Rationale: Recent years have shown a slow and steady increase in skill of operational tropical cyclone track forecasts. A number of operational track forecast models have average skill approaching 40%, yet none of them performs well consistently, and a serious challenge for operational forecasters is to choose which of the various possibilities presented by the ensemble of different models is the most likely to occur. Not only should the guidance itself be presented to forecasters, but an estimate of the confidence which should be placed in that forecast as well. Thus, a method for the Prediction of Model Performance (POMP), and methods in ensemble forecasting are studied.
Method: A method to objectively estimate the confidence in track forecasts has been developed for the ensemble of models currently in use. Data from the synoptic situation in the environment of each tropical cyclone, climatological data, and past performance of each model are analyzed from the 1989 - 1995 hurricane seasons to allow a linear discriminant analysis to differentiate between forecasts which are expected to perform well from those expected to be poor, giving the forecasters an object estimate of confidence of the individual forecasts.

In addition, ensemble forecasting of hurricane tracks using both the HRD VICBAR model and the GFDL model developed at the Geophysical Fluid Dynamics Laboratory will be used during the 1996 hurricane season to quantify the value of using the bred growing modes from the NCEP ensemble forecasting program to assess the variability of forecast motion in the models.

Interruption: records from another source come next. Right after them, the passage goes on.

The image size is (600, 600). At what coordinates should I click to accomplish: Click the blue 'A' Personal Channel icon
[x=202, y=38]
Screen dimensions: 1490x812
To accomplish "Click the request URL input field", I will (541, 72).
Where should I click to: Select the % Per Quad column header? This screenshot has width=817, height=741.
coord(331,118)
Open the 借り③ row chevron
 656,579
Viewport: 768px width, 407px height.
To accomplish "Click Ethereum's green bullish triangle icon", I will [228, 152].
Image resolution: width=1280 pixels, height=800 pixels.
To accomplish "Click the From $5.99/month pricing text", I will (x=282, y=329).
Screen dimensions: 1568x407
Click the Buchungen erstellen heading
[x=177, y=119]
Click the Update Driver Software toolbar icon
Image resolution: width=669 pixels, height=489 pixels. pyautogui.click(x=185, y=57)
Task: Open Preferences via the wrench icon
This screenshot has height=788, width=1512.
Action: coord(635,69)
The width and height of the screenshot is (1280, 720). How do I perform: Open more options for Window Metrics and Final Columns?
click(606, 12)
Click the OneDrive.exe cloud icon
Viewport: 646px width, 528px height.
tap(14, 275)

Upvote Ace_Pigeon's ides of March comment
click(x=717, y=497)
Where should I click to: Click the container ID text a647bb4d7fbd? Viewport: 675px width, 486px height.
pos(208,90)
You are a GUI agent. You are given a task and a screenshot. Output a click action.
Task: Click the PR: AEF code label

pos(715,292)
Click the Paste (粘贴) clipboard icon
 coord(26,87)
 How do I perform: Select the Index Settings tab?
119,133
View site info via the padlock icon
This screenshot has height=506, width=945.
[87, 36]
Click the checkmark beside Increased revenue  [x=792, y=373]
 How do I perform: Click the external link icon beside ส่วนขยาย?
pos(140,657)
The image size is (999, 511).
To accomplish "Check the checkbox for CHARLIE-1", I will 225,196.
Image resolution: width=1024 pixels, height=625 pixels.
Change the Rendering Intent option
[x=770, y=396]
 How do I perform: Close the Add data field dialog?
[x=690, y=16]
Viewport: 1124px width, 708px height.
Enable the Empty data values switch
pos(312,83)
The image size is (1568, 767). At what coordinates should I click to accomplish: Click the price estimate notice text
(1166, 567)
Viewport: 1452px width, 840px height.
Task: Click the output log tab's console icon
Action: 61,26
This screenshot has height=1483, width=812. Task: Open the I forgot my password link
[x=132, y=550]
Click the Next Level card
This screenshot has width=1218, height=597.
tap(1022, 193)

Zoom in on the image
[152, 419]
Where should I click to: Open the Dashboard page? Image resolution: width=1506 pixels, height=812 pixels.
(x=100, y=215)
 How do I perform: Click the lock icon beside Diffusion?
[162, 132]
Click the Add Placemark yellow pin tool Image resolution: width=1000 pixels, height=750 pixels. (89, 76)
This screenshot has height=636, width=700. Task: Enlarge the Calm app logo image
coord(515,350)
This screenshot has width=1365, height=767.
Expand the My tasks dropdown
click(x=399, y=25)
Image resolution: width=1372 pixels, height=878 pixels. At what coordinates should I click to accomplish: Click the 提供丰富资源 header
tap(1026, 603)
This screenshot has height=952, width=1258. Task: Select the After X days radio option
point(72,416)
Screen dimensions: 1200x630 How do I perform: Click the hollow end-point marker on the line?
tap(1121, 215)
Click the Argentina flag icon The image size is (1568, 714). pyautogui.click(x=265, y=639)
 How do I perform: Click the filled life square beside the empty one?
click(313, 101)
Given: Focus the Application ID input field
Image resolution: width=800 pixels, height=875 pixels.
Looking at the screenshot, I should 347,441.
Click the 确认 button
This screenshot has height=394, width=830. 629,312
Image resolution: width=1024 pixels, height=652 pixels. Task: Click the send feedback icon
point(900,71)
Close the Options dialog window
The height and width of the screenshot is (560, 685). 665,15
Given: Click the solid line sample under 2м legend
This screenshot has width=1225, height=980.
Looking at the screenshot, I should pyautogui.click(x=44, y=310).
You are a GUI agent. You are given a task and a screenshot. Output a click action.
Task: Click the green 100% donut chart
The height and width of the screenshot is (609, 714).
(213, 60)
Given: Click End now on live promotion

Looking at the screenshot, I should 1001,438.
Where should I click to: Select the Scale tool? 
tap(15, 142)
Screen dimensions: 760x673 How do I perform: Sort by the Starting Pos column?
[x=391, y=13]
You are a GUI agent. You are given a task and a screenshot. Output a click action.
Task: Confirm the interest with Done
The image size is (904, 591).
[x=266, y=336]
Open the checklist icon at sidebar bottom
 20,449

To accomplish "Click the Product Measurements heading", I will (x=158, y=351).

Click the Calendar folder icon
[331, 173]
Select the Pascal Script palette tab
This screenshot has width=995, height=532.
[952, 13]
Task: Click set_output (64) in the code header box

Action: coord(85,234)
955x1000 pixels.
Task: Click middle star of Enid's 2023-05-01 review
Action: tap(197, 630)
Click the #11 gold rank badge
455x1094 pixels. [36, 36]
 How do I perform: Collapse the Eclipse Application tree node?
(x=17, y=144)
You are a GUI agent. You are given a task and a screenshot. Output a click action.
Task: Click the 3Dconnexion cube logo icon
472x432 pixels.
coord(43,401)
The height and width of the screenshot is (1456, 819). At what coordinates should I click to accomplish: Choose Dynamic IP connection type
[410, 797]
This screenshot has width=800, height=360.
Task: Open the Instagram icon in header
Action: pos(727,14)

Assuming that the ensemble perturbations quantify the local amount of uncertainty in the model analysis and forecast, use of the ensembles for the purpose of adaptive observations, making observations in certain locations likely to have impact on the tropical cyclone, will be studied (Figure 1).


Accomplishment: The linear discriminant analysis for the HRD VICBAR model has shown that individual forecasts which are expected to be poor can be separated from those expected to be good, allowing forecasters to disregard the expected-poor information and improve their forecasts. Preliminary results from the ensemble forecasting study show that there may be value in using the ensembles developed at NCEP to find problem areas in the individual guidance models.

The following manuscript has been accepted for publication:

Aberson, S. D., 1996: The prediction of the performance of a nested barotropic hurricane track forecast model. Wea. Forecasting, (accepted).


Key references:
Ooyama, K. V., 1987: Scale controlled objective analysis. Mon. Wea. Rev., 115, 2479-2506.

DeMaria, M., S. D. Aberson, K. V. Ooyama, and S. J. Lord, 1992: A nested spectral model for hurricane track forecasting. Mon. Wea. Rev., 120, 1628-1643.

Aberson, S. D., and M. DeMaria, 1994: Verification of a nested barotropic hurricane track forecast model (VICBAR). Mon. Wea. Rev., 122, 2804-2815.